Sistemnya adalah plug n’ play atau memasukkan kit konversi ke dalam Vespa, termasuk dinamo, baterai, dan controller. Mesin orisinil Vespa bisa dicopot pasang. Inspirasi ini datang dari kakak-beradik Heret Frasthio dan Herwan yang sebelumnya bereksperimen dengan menggunakan sepeda listrik.
“Tiga bulan kita trial and error. Dari ukuran, jarak, segala macam. Akhirnya sistem plug n’ play bisa diaplikasikan ke semua tipe vespa. Dari PTS, Sprint, Super, VBB, Excel, dan Corsa. Jadi semua Vespa udah bisa kita konversikan,” kata Heret, pemilik Elders Garage.
Salah satu baterai yang digunakan ialah Panasonic Tesla Model 3 NCR 21700 72v 24ah yang mampu menempuh kecepatan 75 hingga 80 kilometer per jam dengan jarak maksimum 60 hingga 75 kilometer. “Baterai itu akan konsisten selama 5 tahun,” tutur Heret.
SAAT INI BISNIS KONVERSI belum masif. Heret berani menjamin, sekalipun ada seseorang yang memiliki modal besar dan membuat bisnis serupa, persaingannya akan sama saja dengan bengkelnya, walau ia mampu memproduksi lebih. Ini terjadi karena masyarakat belum mengarah ke kendaraan listrik.
Menurut Heret, masyarakat Indonesia masih cenderung mengikuti tren. “Kesadaran kita terhadap kesehatan, rendah. Kalau tiba-tiba masyarakat Indonesia berpikir karena green energy, enggak mungkin,” ujarnya.

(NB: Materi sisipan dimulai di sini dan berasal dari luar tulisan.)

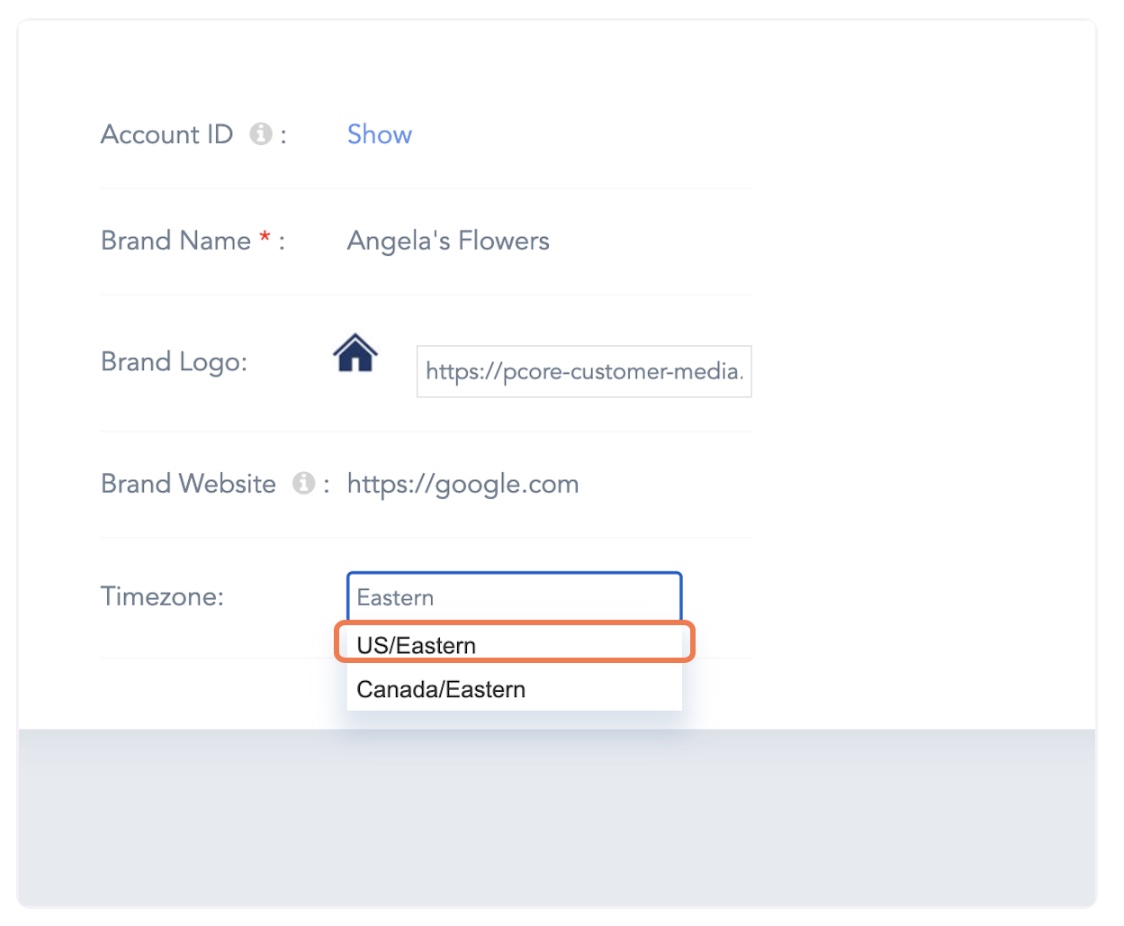Click the red required asterisk by Brand Name

coord(265,241)
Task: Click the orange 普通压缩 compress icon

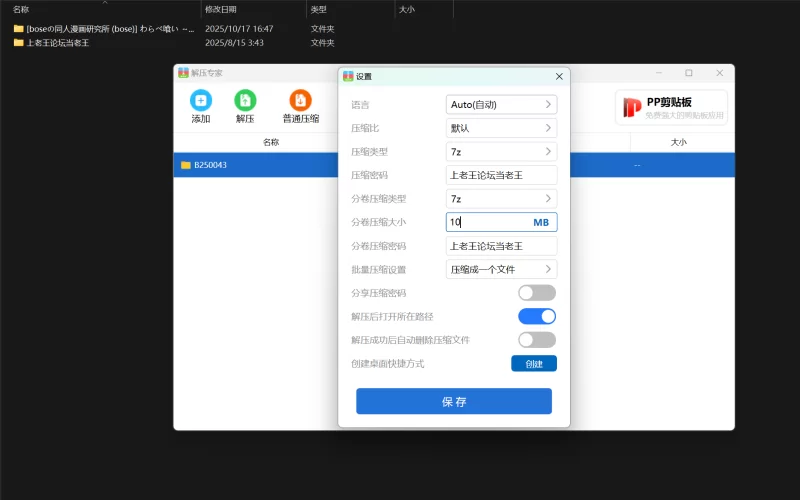Action: 300,100
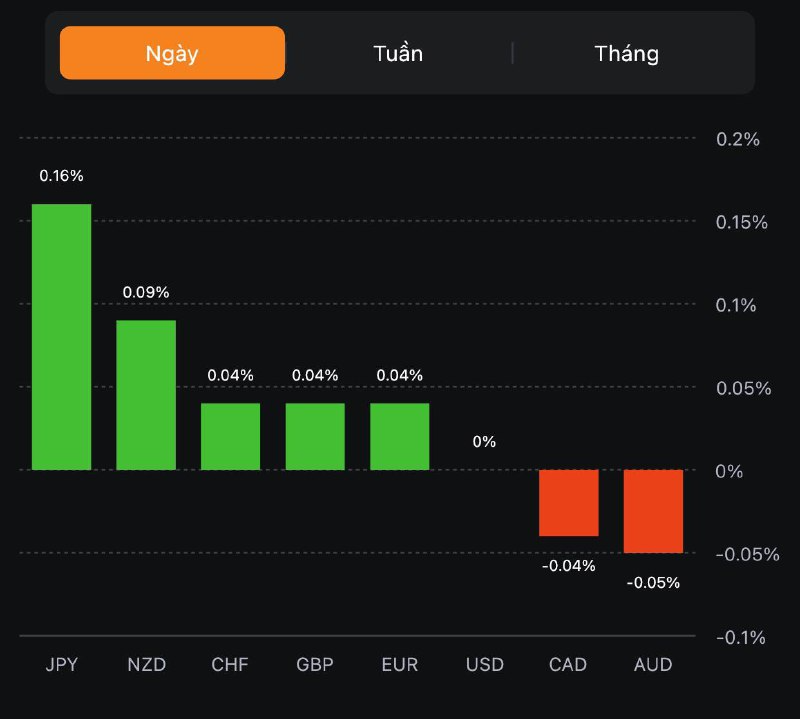Image resolution: width=800 pixels, height=719 pixels.
Task: Select the EUR green bar
Action: pos(399,436)
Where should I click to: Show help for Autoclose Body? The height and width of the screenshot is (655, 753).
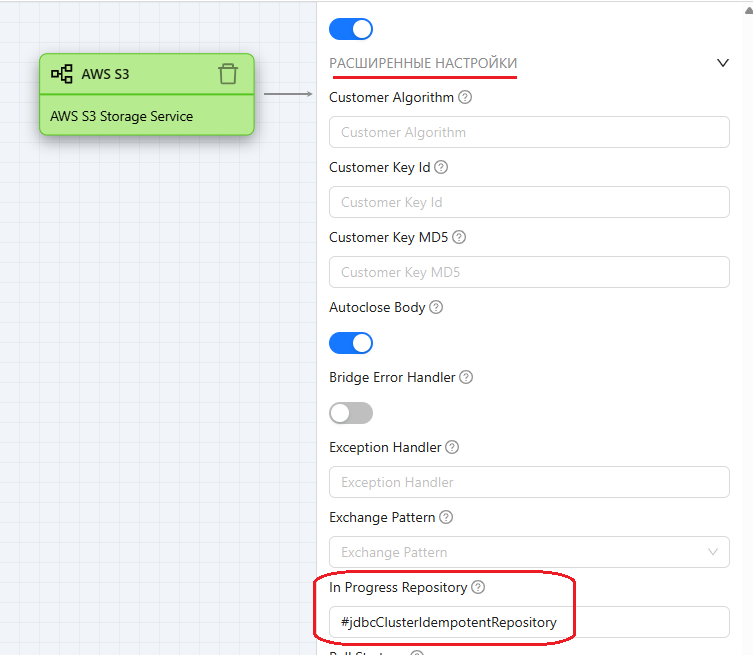[436, 308]
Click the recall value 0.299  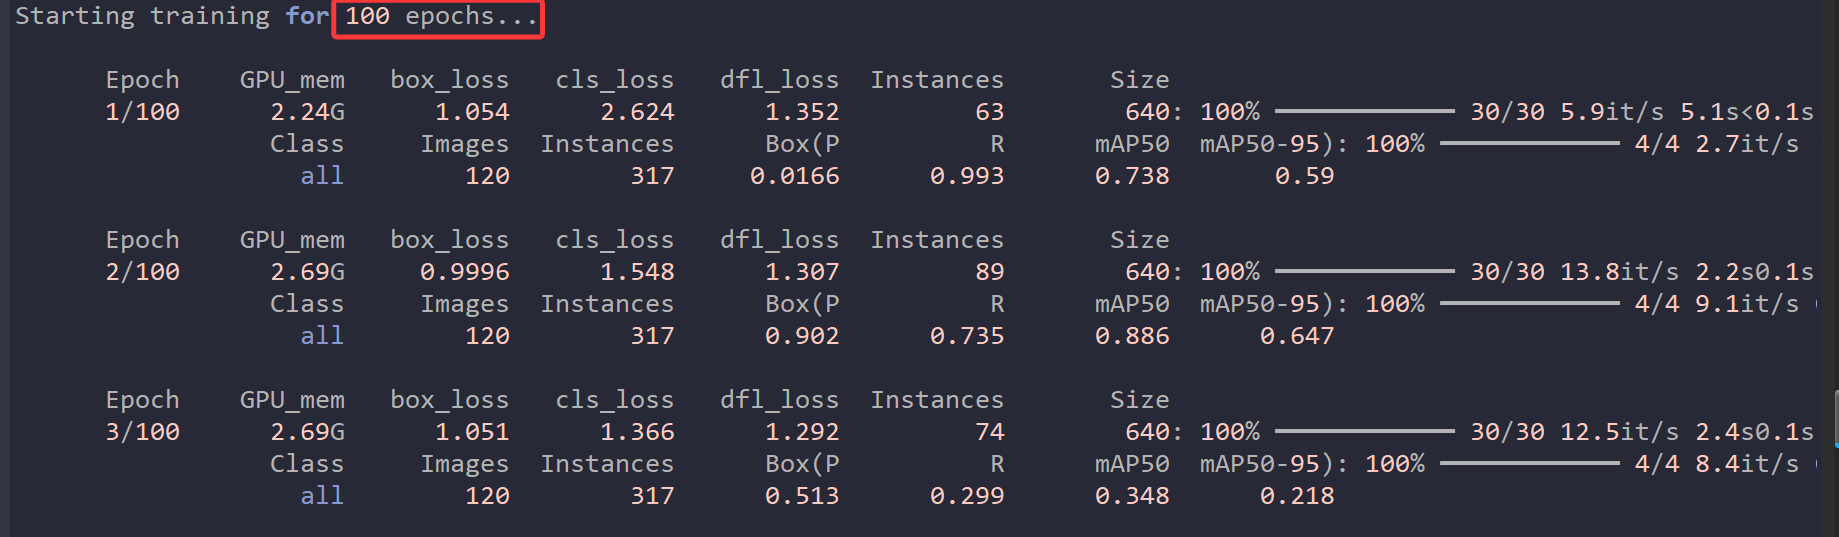point(966,496)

Akan tetapi, masyarakat akan mengikuti tren, dengan dampak layaknya bola salju yang tak bisa dihentikan. “Lu ketinggalan kalo nggak pake listrik, bukan karena, wah, gua pengen langit biru,” ucap Heret.
Infrastruktur pengisian daya saat ini memang belum banyak. Kendaraan listrik dan stasiun pengisian daya, “seperti telur dan ayam,” ucap Heret. “Sebenarnya edukasinya adalah, lu ukur biasa pergi berapa jauh. Kebanyakan orang mikir stasiun pengisi dayanya dulu. Kenapa aku pilih Vespa, makanya aku arahnya lifestyle. Yang bisa ubah orang, lifestyle, bukan limitasi,” lanjutnya.
Fokus Elders Garage sebelumnya adalah menjual motor custom, yang bisa memakan waktu tiga sampai enam bulan untuk produksi. Heret mengakui, walaupun keuntungan penjualan dari motor custom banyak, namun bengkel seperti itu bergantung pada penghobi dan tren. Apalagi di masa pandemi, saat pehobi juga memotong anggarannya. Namun dengan menyediakan jasa konversi, mereka bisa mengerjakan sepuluh kendaraan konversi dalam dua bulan.
Heret paham betul bahwa peralatan yang ada di bengkel, mumpuni untuk mempelajari listrik. Investasinya pun murah. Ia menyemangati orang-orang yang berkecimpung di industri ini, “ketimbang kalian memaksakan diri untuk [mengerjakan pesanan] custom, coba lihat industri listrik yang baru.”